A potential drawback of the FLUYT trial design is the lack of blinding. However, we presume that the large difference in fluid administration will lead to a notable difference in a patient’s urine output. Furthermore, we performed a pilot in which treating staff were blinded for treatment allocation. It was concluded that the blinding procedure would be both unfeasible (with respect to the multicenter setting) and undesirable (with respect to breaking the blinding in case of hydration-related complications). Therefore, a blinded adjudication committee will assess the occurrence of all primary and secondary endpoints.

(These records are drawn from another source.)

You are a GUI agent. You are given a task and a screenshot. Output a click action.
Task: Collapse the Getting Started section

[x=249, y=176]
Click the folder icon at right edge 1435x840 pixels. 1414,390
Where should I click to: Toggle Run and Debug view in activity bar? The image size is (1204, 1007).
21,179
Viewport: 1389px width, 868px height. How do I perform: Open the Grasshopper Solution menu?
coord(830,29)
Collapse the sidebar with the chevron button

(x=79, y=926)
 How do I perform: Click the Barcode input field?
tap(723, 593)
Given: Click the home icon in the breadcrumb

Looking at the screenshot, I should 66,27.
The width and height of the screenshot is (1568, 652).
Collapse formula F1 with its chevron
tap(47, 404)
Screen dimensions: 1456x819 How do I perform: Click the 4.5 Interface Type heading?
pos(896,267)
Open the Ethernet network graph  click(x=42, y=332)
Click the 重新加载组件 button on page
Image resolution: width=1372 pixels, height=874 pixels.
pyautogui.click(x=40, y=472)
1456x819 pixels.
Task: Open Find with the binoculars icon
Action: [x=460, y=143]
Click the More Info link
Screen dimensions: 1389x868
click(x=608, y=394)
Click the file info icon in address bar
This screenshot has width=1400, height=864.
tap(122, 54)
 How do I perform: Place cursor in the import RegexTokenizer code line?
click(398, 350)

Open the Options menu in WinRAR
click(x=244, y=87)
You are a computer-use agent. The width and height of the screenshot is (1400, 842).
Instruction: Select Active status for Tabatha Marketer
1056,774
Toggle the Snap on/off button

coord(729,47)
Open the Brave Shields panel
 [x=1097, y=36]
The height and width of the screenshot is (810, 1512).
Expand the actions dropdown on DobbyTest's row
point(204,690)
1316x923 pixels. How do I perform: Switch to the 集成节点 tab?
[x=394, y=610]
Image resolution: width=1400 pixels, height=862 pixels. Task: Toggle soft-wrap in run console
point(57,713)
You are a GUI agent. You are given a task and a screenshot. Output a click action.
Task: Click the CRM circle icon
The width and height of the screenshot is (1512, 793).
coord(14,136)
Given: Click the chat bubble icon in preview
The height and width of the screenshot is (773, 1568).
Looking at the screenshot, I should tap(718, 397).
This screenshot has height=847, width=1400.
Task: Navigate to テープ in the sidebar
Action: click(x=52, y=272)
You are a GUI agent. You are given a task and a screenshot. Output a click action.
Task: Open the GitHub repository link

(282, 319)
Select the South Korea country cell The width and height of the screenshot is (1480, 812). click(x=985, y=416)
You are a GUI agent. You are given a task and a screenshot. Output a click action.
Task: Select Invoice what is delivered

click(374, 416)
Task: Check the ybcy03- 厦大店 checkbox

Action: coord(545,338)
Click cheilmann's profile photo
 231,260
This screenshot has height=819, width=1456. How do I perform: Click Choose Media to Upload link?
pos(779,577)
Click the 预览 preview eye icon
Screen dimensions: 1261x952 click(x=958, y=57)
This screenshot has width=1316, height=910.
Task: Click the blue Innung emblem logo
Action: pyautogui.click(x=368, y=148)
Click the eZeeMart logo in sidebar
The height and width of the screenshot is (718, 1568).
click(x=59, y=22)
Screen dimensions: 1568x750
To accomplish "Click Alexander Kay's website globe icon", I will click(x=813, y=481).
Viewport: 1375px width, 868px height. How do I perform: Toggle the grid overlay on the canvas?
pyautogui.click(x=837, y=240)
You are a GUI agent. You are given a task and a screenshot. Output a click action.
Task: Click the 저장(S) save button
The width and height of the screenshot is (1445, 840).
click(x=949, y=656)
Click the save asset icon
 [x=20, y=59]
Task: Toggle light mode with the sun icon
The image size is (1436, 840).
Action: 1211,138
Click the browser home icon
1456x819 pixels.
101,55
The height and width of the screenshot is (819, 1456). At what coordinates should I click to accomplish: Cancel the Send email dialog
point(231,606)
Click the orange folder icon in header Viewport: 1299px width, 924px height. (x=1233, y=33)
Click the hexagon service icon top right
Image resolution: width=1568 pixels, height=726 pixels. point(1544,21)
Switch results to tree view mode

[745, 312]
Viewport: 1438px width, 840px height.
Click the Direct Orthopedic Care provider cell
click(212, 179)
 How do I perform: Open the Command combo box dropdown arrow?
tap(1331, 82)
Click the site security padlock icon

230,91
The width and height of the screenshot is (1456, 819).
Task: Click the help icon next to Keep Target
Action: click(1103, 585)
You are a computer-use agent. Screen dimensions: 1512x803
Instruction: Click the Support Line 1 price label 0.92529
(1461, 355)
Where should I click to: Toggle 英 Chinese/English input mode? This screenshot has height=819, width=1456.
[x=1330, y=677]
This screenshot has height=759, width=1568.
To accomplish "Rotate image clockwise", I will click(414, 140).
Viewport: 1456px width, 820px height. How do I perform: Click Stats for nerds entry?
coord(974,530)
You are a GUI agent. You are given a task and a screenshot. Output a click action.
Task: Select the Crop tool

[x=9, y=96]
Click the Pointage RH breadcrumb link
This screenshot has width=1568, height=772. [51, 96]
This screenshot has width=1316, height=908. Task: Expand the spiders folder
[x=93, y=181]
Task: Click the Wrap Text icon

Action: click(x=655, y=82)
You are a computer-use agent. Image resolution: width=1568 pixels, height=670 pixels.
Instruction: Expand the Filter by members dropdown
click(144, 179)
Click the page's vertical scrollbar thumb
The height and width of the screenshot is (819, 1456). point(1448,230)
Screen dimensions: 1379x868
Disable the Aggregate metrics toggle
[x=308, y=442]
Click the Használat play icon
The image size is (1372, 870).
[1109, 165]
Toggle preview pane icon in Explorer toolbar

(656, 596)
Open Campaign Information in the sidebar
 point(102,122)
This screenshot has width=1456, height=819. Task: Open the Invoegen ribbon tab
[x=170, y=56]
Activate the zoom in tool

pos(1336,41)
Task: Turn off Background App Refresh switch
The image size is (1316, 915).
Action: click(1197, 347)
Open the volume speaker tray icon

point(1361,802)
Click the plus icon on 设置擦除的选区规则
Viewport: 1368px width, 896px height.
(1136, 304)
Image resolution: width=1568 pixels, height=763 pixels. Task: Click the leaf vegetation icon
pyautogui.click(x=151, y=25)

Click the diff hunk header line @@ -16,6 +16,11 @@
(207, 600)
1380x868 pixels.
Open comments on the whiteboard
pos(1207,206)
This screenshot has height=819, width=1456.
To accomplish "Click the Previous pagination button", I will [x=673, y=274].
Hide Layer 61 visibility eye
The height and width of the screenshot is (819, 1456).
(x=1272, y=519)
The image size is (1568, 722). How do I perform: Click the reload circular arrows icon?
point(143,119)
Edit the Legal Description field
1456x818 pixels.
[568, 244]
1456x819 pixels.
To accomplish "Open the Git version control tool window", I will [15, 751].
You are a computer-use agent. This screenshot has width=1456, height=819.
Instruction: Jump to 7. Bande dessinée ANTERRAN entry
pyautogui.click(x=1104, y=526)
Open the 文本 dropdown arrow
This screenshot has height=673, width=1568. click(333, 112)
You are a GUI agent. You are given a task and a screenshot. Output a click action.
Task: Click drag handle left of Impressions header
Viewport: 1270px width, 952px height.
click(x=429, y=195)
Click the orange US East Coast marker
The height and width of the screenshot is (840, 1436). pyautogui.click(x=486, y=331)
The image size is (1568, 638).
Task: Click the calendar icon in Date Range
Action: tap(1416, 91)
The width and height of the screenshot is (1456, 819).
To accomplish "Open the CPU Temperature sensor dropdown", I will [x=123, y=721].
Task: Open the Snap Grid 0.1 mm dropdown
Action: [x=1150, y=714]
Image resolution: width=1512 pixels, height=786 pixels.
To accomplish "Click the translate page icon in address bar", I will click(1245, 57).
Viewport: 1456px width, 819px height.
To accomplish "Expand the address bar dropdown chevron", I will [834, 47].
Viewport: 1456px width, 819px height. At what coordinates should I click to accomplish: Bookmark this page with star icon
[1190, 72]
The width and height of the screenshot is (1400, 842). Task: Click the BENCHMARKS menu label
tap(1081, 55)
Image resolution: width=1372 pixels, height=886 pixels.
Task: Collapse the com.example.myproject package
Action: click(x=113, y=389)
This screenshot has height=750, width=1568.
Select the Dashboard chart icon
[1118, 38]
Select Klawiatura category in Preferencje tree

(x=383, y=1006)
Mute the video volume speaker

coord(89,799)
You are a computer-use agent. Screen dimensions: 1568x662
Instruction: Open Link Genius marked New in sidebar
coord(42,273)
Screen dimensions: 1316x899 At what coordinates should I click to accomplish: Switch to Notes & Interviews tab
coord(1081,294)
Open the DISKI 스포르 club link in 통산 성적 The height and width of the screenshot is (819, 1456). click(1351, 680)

The 9 h hydration schedule used in most trials raised concerns about its cost-effectiveness. For many hospitals, the schedule could prove difficult to adopt in an outpatient ERCP practice [35]. To address this issue, we will perform a separate cost-effectiveness analysis if our trial finds a significant reduction in PEP incidence in the hydration group.

Several choices in the FLUYT trial design, including hydration schedule, fluid type, and sample size, maximize the power of finding a difference in post-ERCP pancreatitis if such a difference really exists. Therefore, we can answer the question of whether periprocedural hydration provides additional protection against PEP on top of rectal NSAIDs and whether this approach is cost-effective.

Trial status

The first patient was randomized on June 5, 2015. To date, 515 patients have been randomized and inclusion rate is on schedule. Protocol version 3 is being used and patient recruitment is expected to last until the end of 2019.